──────── TASK MATERIAL ────────

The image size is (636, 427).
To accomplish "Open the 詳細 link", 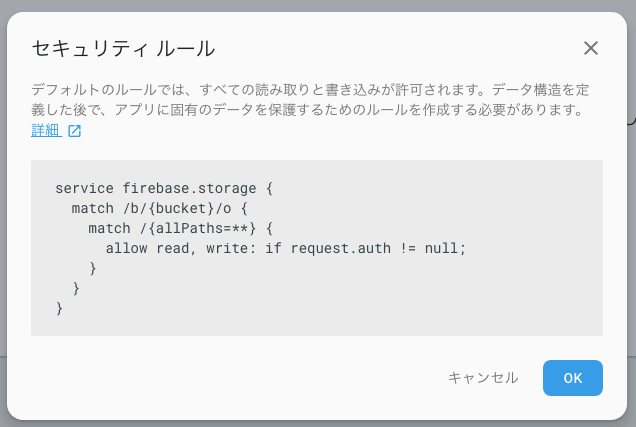I will [46, 131].
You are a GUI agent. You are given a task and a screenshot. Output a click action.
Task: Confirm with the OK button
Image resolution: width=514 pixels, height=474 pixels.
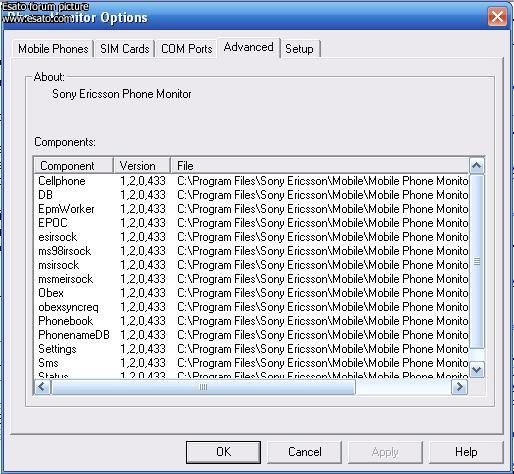point(223,452)
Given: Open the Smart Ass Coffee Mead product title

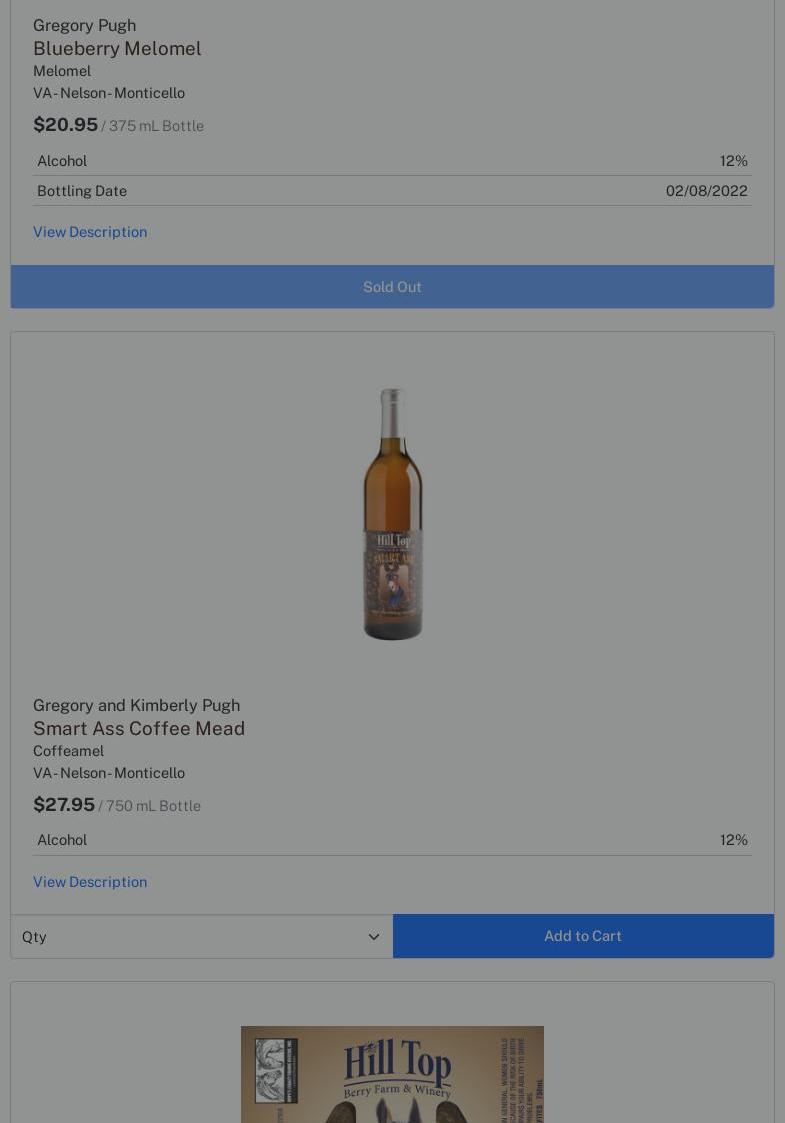Looking at the screenshot, I should (139, 728).
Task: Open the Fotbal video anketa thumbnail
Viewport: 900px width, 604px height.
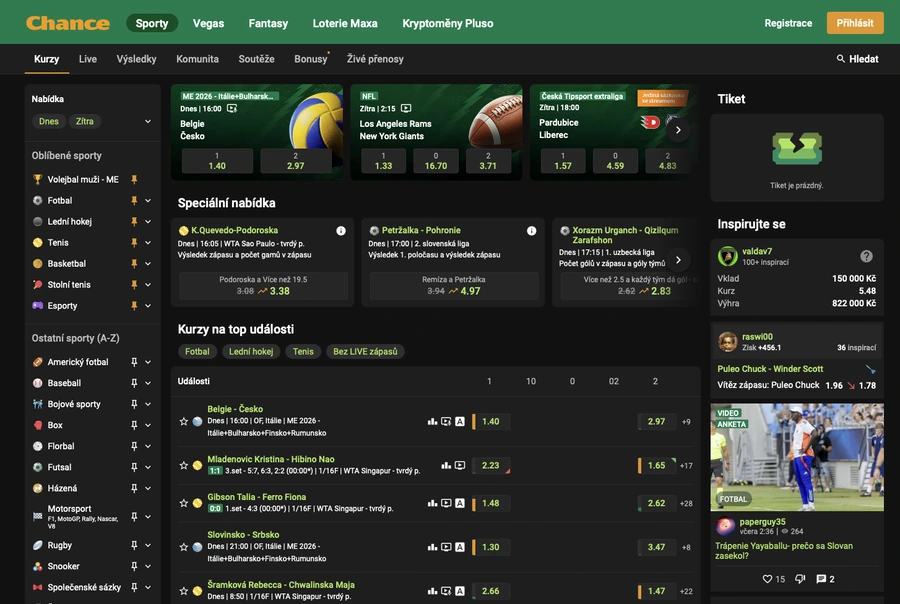Action: (797, 457)
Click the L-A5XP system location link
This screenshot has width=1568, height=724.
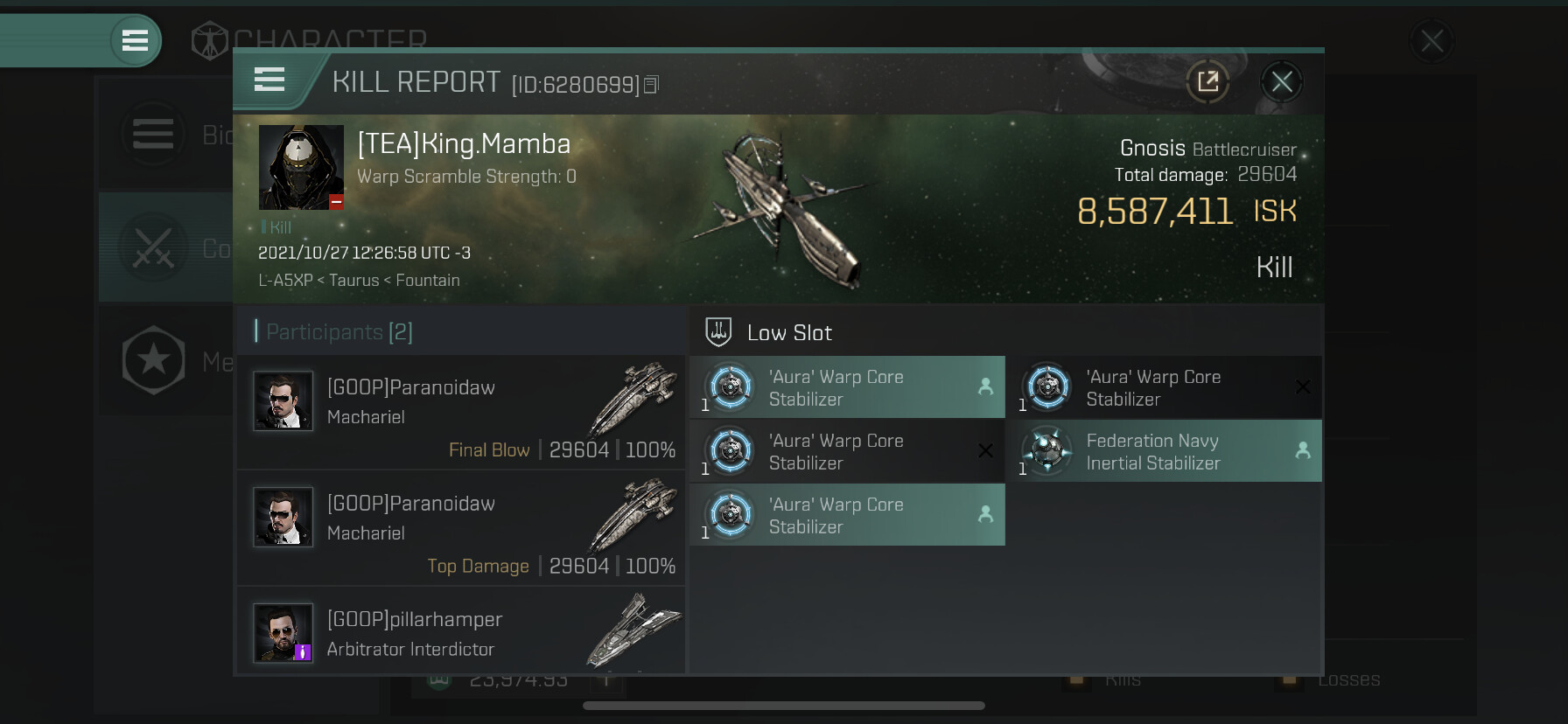tap(285, 281)
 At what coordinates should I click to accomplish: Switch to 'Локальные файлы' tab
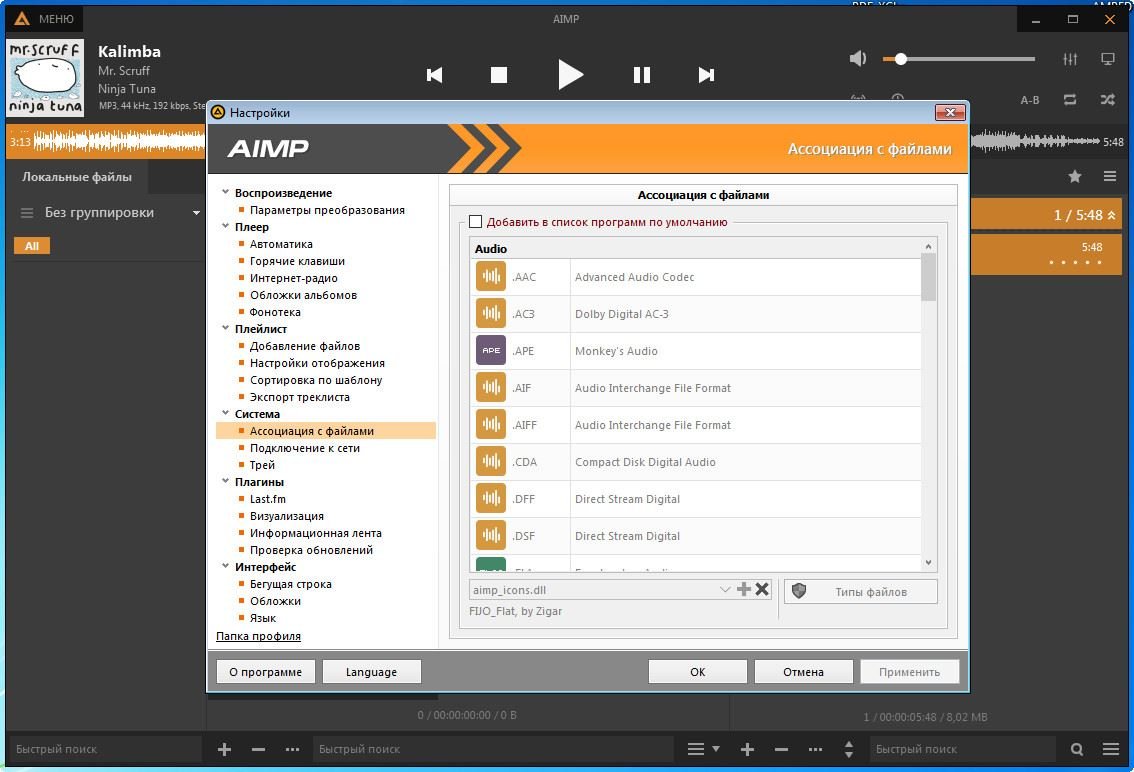[77, 177]
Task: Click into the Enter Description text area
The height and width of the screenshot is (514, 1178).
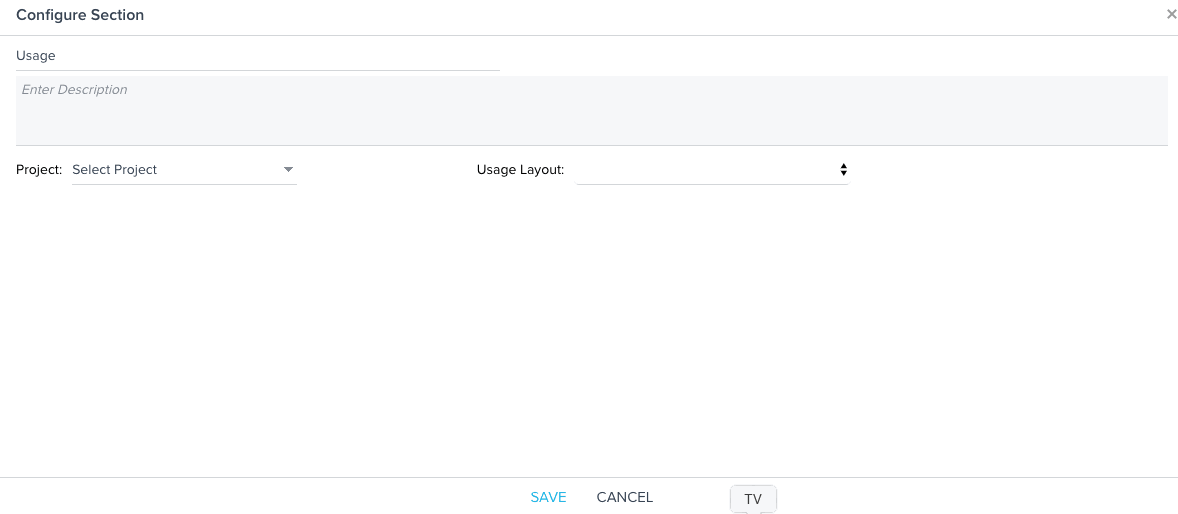Action: pos(592,110)
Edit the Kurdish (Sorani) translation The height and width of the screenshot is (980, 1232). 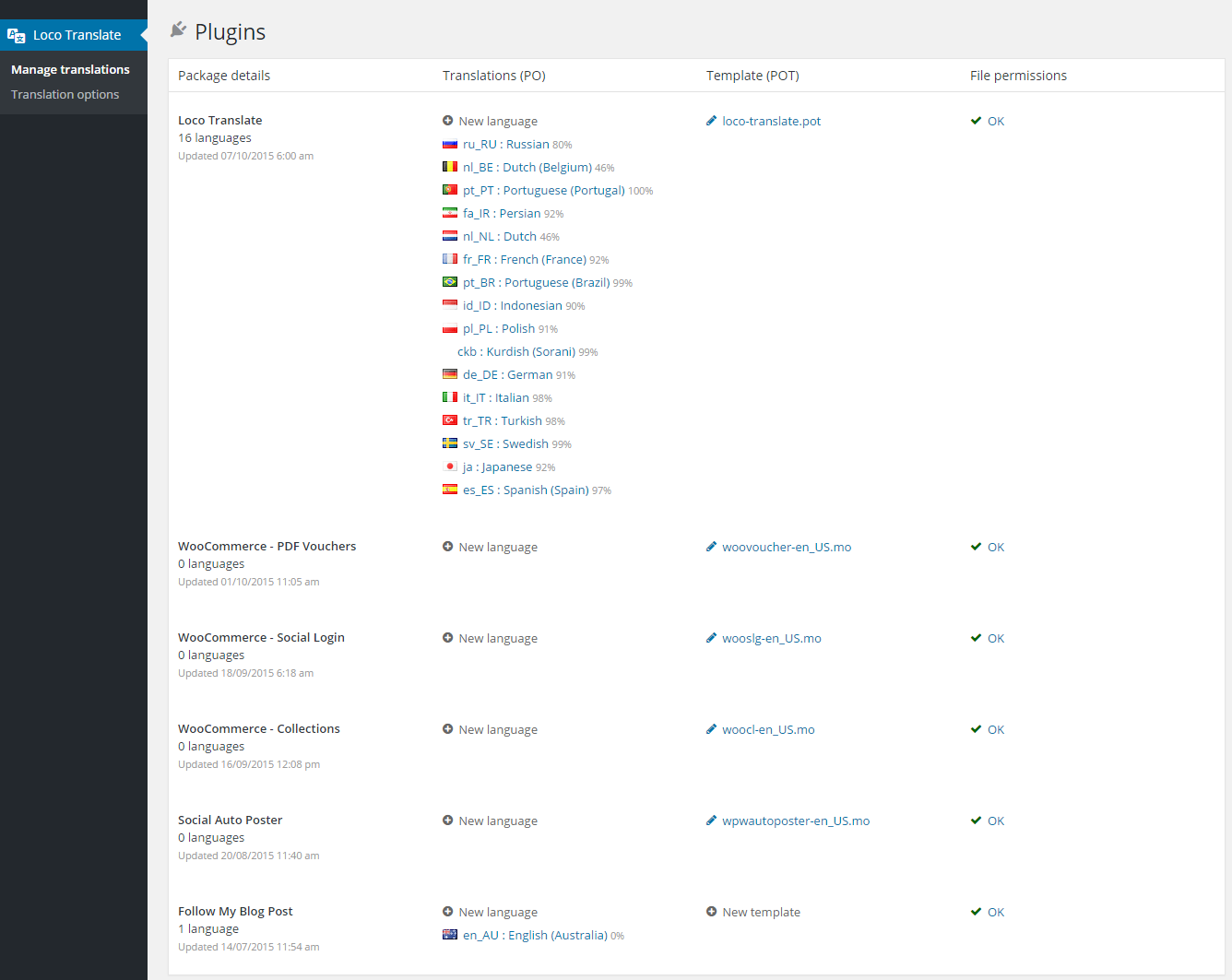[x=515, y=351]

────────

■ **AIM OF THE EXERCISE**:
Quote word for word only the lines above from the one containing "This screenshot has width=1568, height=724." through the one containing "Task: Click into". Pictures stay out of your copy.

■ **FINISHED TASK**:
This screenshot has width=1568, height=724.
tap(285, 281)
 At what coordinates should I click to accomplish: Switch to 'Локальные файлы' tab
[77, 177]
Task: Click into the Enter Description text area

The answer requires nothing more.